SCOTLAND winger Shaun Maloney felt he owed Wigan his last-gasp equaliser in Sunday’s dramatic 1-1 draw with QPR, which could yet prove instrumental to their Barclays Premier League survival.
Maloney rifled home a free-kick deep into injury time after toiling against ten men for 70 minutes to secure a point, which was insufficient to lift them out of the bottom three
It was his fifth goal of the season and the 30-year-old former Celtic forward was pleased to have delivered after producing what he considered to be a sub-standard display at Loftus Road.
“It was needed because it was one of my poorer performances for the club, so I needed to do something to try and rescue the match. Fortunately, the free-kick went in,” he said.
Maloney was hardly alone in his frustration as most of Wigan’s players struggled alarmingly as they failed to take advantage of Bobby Zamora’s 21st-minute dismissal for kicking Jordi Gomez in the head.
“After the game, we realised that for 85 minutes or so it was a disappointing performance from us.

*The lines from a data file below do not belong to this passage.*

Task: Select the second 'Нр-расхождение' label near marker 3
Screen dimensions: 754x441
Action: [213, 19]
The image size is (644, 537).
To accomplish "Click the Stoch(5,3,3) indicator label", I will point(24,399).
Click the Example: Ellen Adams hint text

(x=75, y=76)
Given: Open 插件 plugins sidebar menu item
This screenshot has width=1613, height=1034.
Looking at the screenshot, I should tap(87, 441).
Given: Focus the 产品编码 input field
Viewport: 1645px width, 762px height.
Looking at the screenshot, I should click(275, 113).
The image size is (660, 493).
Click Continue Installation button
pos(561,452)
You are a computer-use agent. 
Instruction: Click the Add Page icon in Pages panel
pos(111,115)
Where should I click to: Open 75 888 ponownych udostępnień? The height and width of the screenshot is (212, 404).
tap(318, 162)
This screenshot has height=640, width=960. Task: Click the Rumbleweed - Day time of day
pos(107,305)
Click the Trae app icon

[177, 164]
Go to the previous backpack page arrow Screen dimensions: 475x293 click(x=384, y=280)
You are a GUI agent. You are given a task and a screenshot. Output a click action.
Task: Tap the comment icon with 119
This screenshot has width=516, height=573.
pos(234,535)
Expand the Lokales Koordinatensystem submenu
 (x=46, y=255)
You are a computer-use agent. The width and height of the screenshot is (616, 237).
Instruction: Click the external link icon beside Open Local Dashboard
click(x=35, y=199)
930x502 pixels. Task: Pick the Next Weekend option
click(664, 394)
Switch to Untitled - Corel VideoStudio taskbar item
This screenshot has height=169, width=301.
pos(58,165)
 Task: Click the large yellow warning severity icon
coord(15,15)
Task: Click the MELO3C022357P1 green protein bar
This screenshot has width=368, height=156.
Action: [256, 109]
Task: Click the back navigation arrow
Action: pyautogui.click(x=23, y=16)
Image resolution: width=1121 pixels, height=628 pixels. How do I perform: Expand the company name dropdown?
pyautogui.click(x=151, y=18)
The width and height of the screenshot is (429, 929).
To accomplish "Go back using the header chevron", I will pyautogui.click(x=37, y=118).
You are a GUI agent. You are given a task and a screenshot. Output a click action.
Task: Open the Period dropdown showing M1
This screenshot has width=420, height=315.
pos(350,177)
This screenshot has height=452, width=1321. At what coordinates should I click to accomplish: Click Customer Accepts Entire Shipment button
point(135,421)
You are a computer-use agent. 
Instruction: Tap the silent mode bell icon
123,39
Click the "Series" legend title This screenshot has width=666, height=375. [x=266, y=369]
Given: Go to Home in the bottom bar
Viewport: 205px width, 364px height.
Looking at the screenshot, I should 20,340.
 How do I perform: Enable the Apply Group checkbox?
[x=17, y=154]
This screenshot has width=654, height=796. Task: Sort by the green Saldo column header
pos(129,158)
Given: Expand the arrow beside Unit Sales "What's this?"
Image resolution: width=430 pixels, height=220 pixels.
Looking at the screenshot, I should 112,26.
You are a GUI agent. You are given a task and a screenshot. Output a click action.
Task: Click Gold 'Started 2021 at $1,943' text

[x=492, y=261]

Our manager told us that at half-time,” Maloney said. “It wasn’t quite good enough from us for large parts of the game. It wasn’t because of nerves.
“When they went down to ten men, they shifted into two banks of four with the lone threat up front. It probably had the opposite effect on us, we took our foot off the gas. We didn’t want to, it’s just something that spread throughout the team, particularly the forward players, myself included.”
Wigan’s bid to spend another season in the Premier League is interrupted on Saturday by their FA Cup semi-final against Millwall at Wembley.
Maloney hopes Sunday’s disappointment against QPR will offer a reminder of what will be required against the Championship side if the Latics are to reach the final. “It would be great if we can get back to the type of performance we showed against Norwich and Newcastle. If we do that, we’ll have a better chance of winning,” he said.
“Millwall are in the division below so people will make us favourites. That’s just something we have to embrace. We need to match the work rate of Millwall, which is something we didn’t do against QPR.
“The cup is very important, but it hasn’t been mentioned too much at the club until this week. It will be a big occasion. The main priority of our season is to stay in the Premier League, but, as you get further in the cup, each round becomes more important.”
It was a sickening climax for QPR manager Harry Redknapp, who now has only six matches to bridge the seven-point gap to safety with three of those games to be played without the suspended Zamora.